The design is the same. It is a matter of reactor physics. US reactors can load follow but do not because we have lots of coal and France does not.

Louis
November 16, 2017 1:18 am

“The next world climate summit in Cancun is actually an economy summit during which the distribution of the world’s resources will be negotiated.”

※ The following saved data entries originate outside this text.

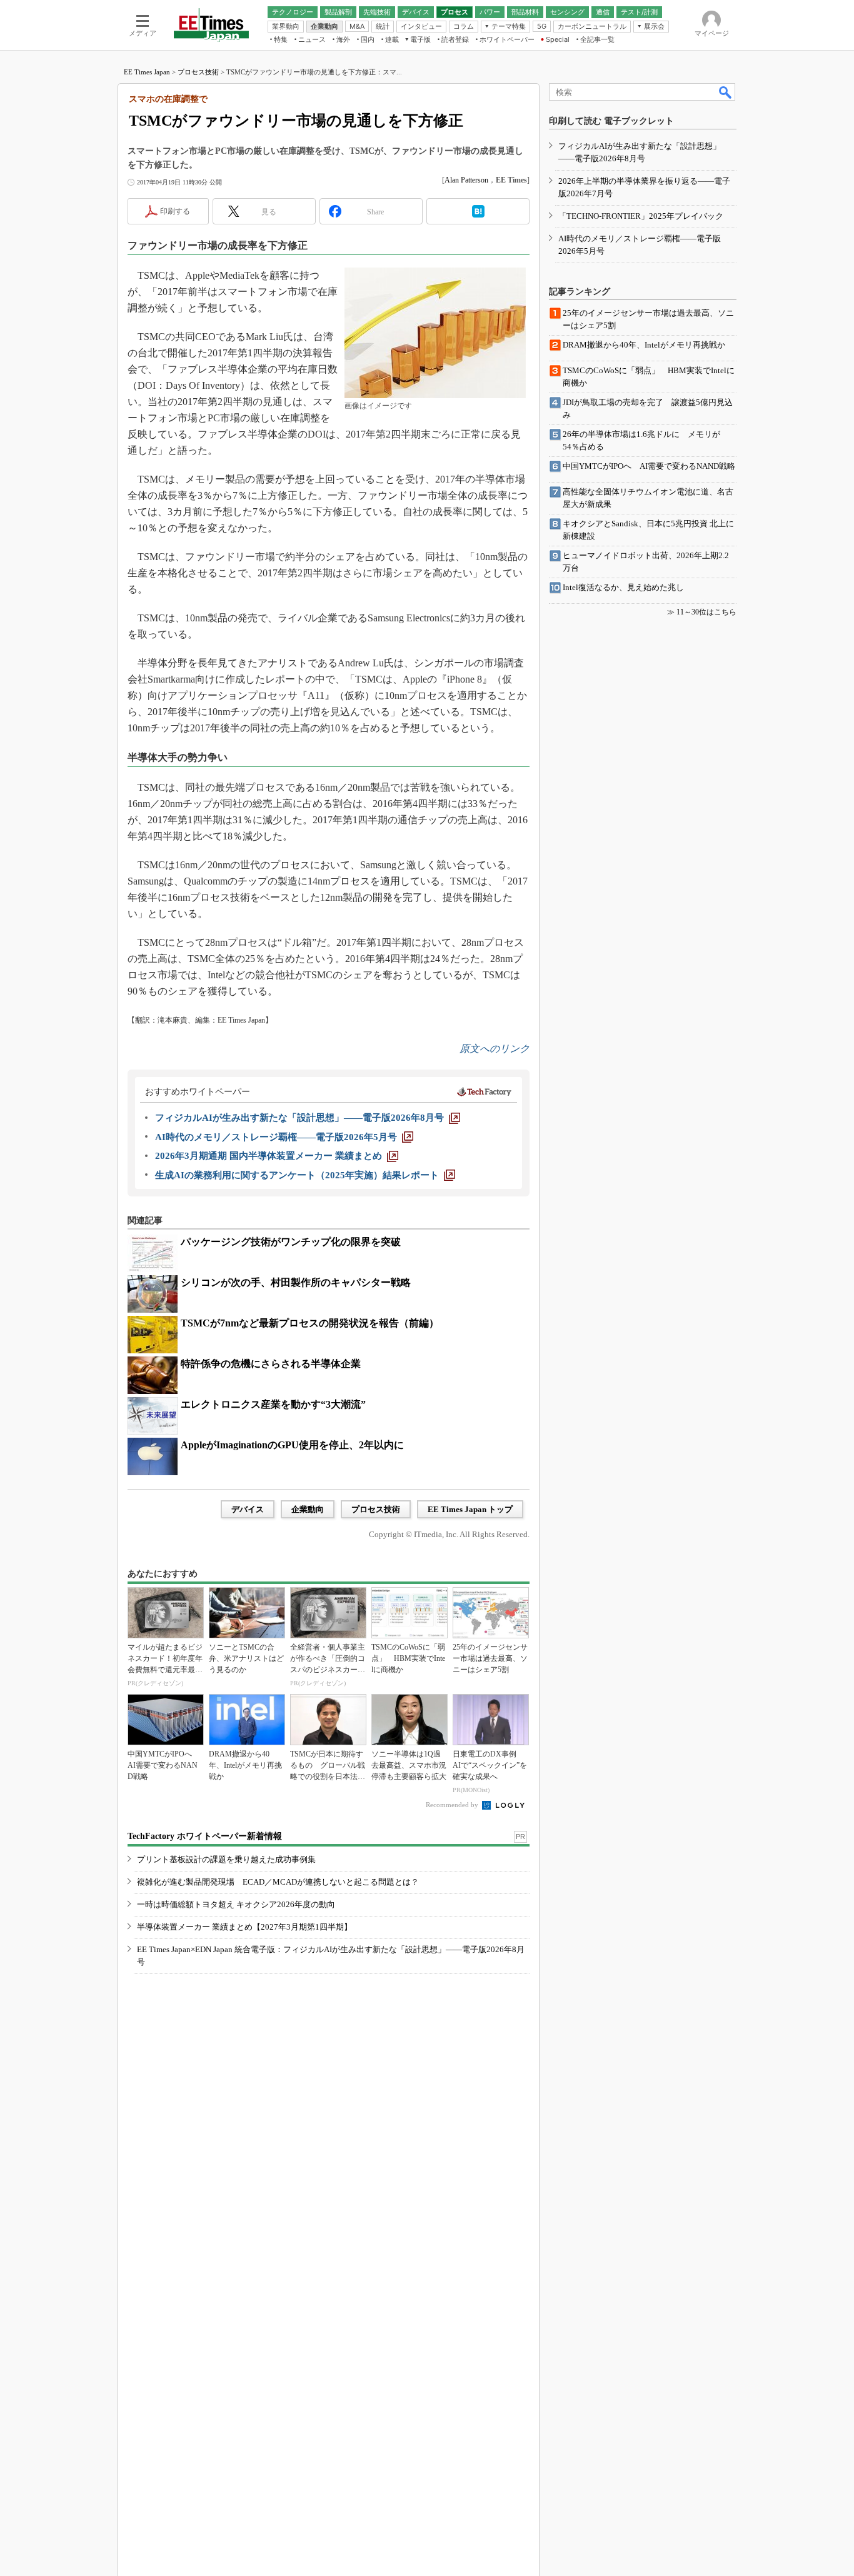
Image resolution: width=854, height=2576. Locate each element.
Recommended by (453, 1804)
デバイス (247, 1509)
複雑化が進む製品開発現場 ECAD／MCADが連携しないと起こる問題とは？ (278, 1882)
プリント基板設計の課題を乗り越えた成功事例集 (226, 1859)
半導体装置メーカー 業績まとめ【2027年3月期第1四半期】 (244, 1927)
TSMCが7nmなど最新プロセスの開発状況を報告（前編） (310, 1323)
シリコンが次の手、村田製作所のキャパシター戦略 (296, 1282)
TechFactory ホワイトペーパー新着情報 (205, 1836)
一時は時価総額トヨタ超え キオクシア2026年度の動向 (236, 1904)
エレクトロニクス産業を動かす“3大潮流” (273, 1404)
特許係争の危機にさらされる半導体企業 (271, 1363)
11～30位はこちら (706, 612)
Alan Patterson (466, 180)
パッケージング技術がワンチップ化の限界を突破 (291, 1241)
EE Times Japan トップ (470, 1509)
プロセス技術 (198, 72)
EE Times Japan (147, 72)
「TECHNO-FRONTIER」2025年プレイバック (640, 216)
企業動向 (307, 1509)
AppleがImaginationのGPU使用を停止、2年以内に (292, 1445)
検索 (725, 92)
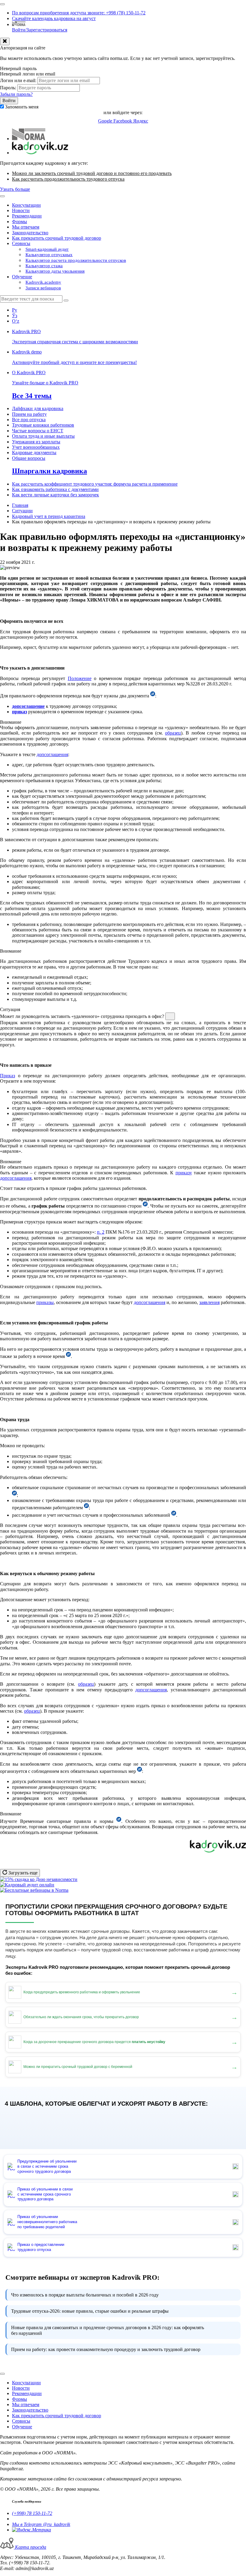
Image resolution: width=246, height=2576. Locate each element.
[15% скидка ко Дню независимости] (38, 1879)
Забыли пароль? (16, 94)
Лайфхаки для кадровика (37, 408)
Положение (80, 678)
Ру (14, 309)
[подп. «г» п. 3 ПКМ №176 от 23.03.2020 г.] (139, 1771)
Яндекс (140, 120)
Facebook (123, 120)
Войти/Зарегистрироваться (39, 29)
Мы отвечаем (25, 226)
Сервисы (21, 243)
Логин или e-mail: (18, 80)
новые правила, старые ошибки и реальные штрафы (90, 2311)
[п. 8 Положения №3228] (145, 1205)
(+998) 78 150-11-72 (32, 2513)
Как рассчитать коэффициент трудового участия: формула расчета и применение (95, 484)
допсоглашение (28, 706)
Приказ (7, 1075)
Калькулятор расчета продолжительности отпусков (76, 260)
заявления (209, 1302)
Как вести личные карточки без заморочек (55, 494)
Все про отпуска (29, 419)
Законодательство (30, 232)
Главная (20, 505)
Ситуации (22, 510)
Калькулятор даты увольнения (55, 271)
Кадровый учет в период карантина (48, 516)
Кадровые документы (34, 452)
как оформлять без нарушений (107, 2330)
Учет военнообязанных (36, 447)
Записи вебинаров (43, 287)
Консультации (26, 205)
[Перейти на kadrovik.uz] (40, 152)
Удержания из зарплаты (36, 441)
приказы (45, 1302)
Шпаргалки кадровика (49, 471)
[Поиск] (66, 300)
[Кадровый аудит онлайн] (27, 1884)
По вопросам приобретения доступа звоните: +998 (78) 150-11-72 (79, 12)
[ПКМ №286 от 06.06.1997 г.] (173, 1515)
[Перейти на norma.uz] (28, 138)
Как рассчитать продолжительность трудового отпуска (68, 179)
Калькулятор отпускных (49, 254)
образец (173, 732)
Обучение (22, 276)
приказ (19, 711)
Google (105, 120)
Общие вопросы (28, 458)
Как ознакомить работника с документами (55, 489)
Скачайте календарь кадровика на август (54, 18)
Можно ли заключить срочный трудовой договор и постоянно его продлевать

They could negotiate over a video conference link, instead of emitting all that CO2 by traveling to Cancun. But then, whats the fun of redistributing other people’s wealth on paper? It’s much more satisfying to do it in person, as long as it’s not coming out of your own pocket. And why not start the redistribution with Cancun?

jipebe29
November 16, 2017 2:13 am

No CO2, no photosynthesis, no oxygen, no life on Earth. The current rate is low (400 ppm) because, over the last 600 million years, the average was 2000 ppm. Wanting to reduce our emissions (which are worth only 5% of total emissions) is a nonsense that confirms that the ideology of warming is located in an irrational and surreal space-time.

AndyG55
Reply to  jipebe29
November 16, 2017 2:26 am

+100

Jaakko Kateenkorva
November 16, 2017 7:44 pm

comment image

There is one predictable crisis for those refusing to salute.

RP
November 17, 2017 7:54 am

Indeed, Jaakko! All treacherousdeplorable capitalistdenialist lackeys who refuse to give the glorious communistPeople’s salute at the appointed moment are guilty of wrong thinking and will be either consigned to gulagsthe University of East Anglia for climate re-education or shotimprisoned for crimes against humanity.

November 17, 2017 12:35 pm

Reblogged this on Climatism and commented:
“Climate policy has almost nothing to do anymore with environmental protection, says the German economist and IPCC official Ottmar Edenhofer. The next world climate summit in Cancun is actually an economy summit during which the distribution of the world’s resources will be negotiated.”